Lena Dunham calls herself an artist. She believes with every fiber of her being that she is giving us windows into worlds that we have never seen before through her show Girls and her film Tiny Furniture.  Both of these works claim to be realistic depictions of life in New York City, but this is not the same New York City that Pete Hamill wrote about in A Drinking Life or Joseph Mitchell in Up in the Old Hotel or Henry Roth in Call It Sleep. It is a New York that is largely based around middle class women in their twenties or thirties who are trying to figure out what they want to do with their lives. The New York of the poor, working class immigrants and those that actually struggle to make a living in the city is nowhere to be seen.

The problem with Lena Dunham’s art is that it is as self-absorbed as its creator. When one watches Tiny Furniture, the viewer often feels like he is watching everything from a distance or through a window. The conversations that the characters have are so trivial and pretentious that the viewer feels excluded because he or she probably doesn’t have the knowledge to understand what the characters are talking about. In effect, Tiny Furniture is so that Dunham can show off all of the wonderful things that happened to her after she came home from college in the same way that a thirteen year old girl would gush about it in a diary.

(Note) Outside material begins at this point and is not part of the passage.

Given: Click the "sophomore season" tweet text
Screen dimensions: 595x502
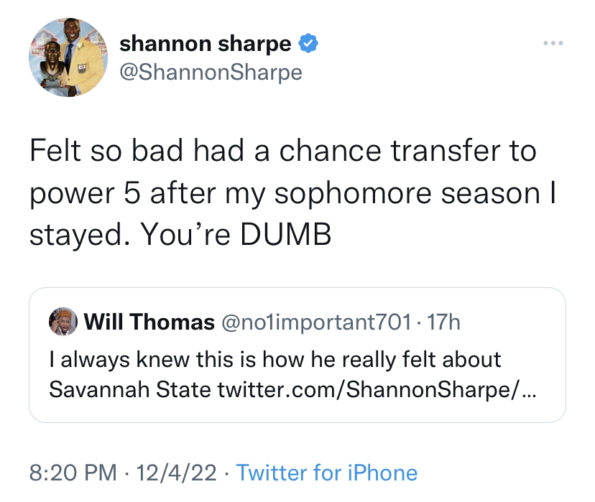Looking at the screenshot, I should coord(407,194).
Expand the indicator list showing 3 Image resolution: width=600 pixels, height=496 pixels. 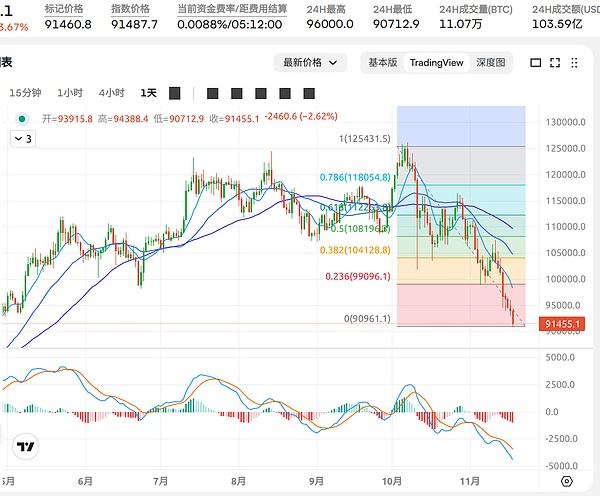pyautogui.click(x=21, y=139)
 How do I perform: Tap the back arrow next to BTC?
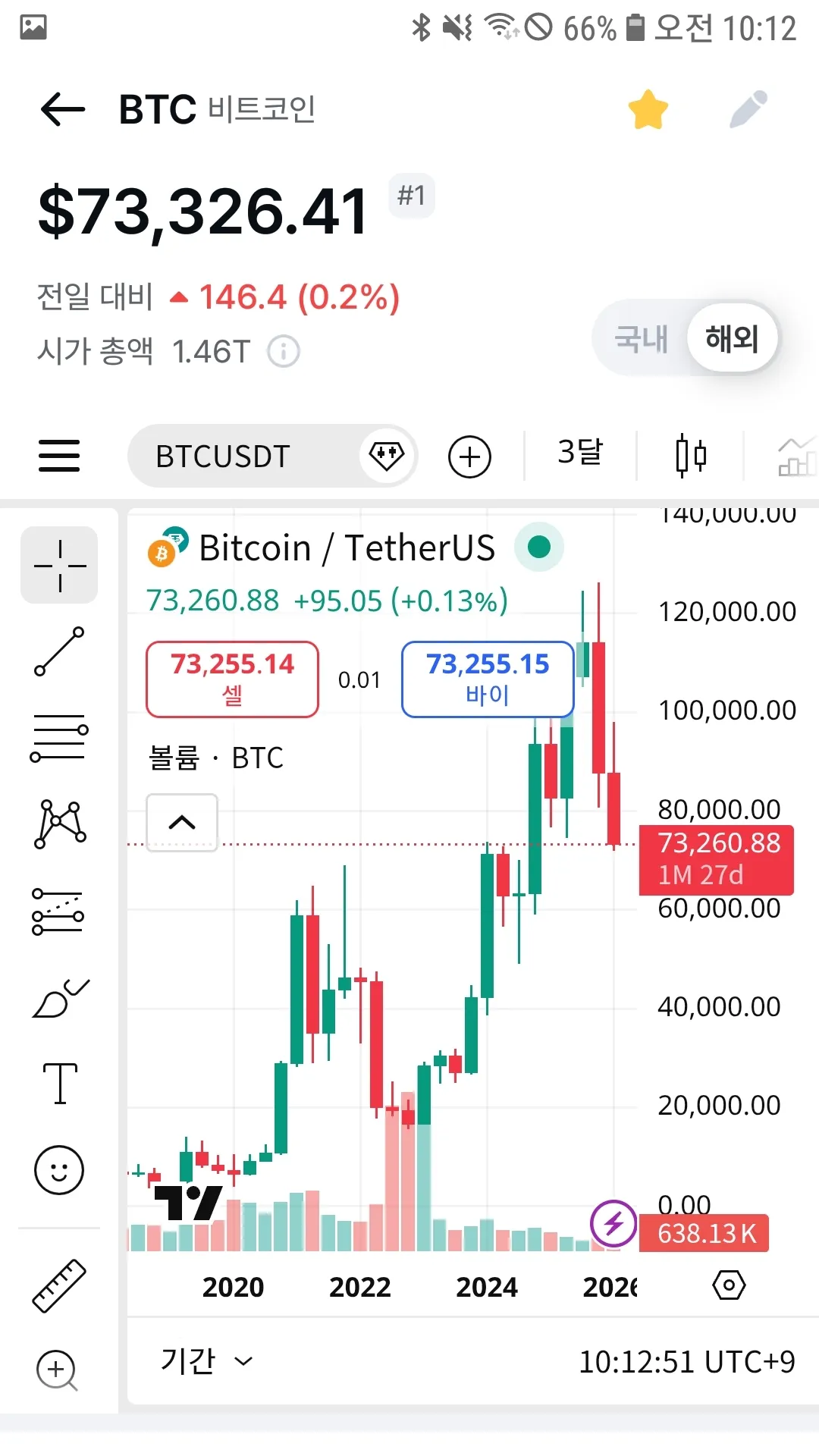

Dunham claims that her art is realistic, but that couldn’t be further from truth. True realist art shows life in a way that is immediate and visceral. In Life and Fate, Vassily Grossman describes the transport of Jews from a ghetto to Auschwitz in such a way that the reader can hear the women’s cries, smell the excrement on the floor, and watch people falling to the ground from exhaustion. In Germinal, Emile Zola writes about the life of coal miner’s in France. The experience is so real, so harsh, and so graphic that the reader gradually becomes enraged at the lives that these miners lived and wants to do something about it.

Lena Dunham’s art is not realist in that sense. On Girls, her characters lose their jobs, go through unemployment, find jobs, and cheat on their boyfriends. Everything is nice, everyone is well dressed, even the drug addicts are loveable assholes. There is nothing here that speaks to the real life experiences of women outside of Lena Dunham’s own circle. Even the Brooklyn where her characters live is so free of the homeless and the poor, so that it looks like an advertisement for a Los Angeles suburb in the ’50s.

Dunham’s narcissistic navel gazing is most apparent in her main character Hanna. Hanna is a clueless, selfish, entitled nobody that is a probably a poster child for my generation. She is a writer who spends most of her time sleeping around and doing things that have nothing to do with writing. She supposedly matures in every season, but she always self-sabotages it. Her time as an MFA student in Iowa was, perhaps, the only time when the character was given anything remotely resembling emotional depth. There is very little to like about this character. There is very little about this character that puts her on the same level as Charles Dickens’s Esther Summerson in Bleak House or Charlotte Bronte’s Jane Eyre. She’s a spoiled brat who has to deal with her gay dad and her friends and lives life in a Brooklyn that has nothing to do with reality.

Hanna and Dunham are the same person. You cannot pry one away from the other. The character is so self-referential that she almost feels like a self-insert that you can find in the worst possible fanfiction on the internet. Yet it really doesn’t stop there. After all, Dunham has self-sabotaged her own career by saying things and writing things that are so beyond the pale as to be unbelievable.

Take, for example, the infamous incident when she said that she would rather date a dog than her boyfriend or when she put on a Planned Parenthood doctor costume for Halloween. In her own mind, Dunham probably writes all of this off as being witty or with it or trying to make a political statement. However, the truth of the matter is that there is nothing witty, or with it, or even remotely interesting about a grown woman acting like a child simply because she can. You can shock people out of the complacency of their lives without saying comparing your boyfriend to a dog or putting on a Planned Parenthood doctor’s outfit.

Dunham’s art is representative of the vapid culture in which we live in today. People are much more interested in watching Lady Gaga prancing around during half time at the Super Bowl and making memes about the President than sitting down and reading a good old fashioned book. If you like staring at a woman’s naked back side for hours, then I highly recommend that you watch Lena Dunham’s works. However, you should look elsewhere if you want art that enlightens and builds a person up. It still exists, believe me.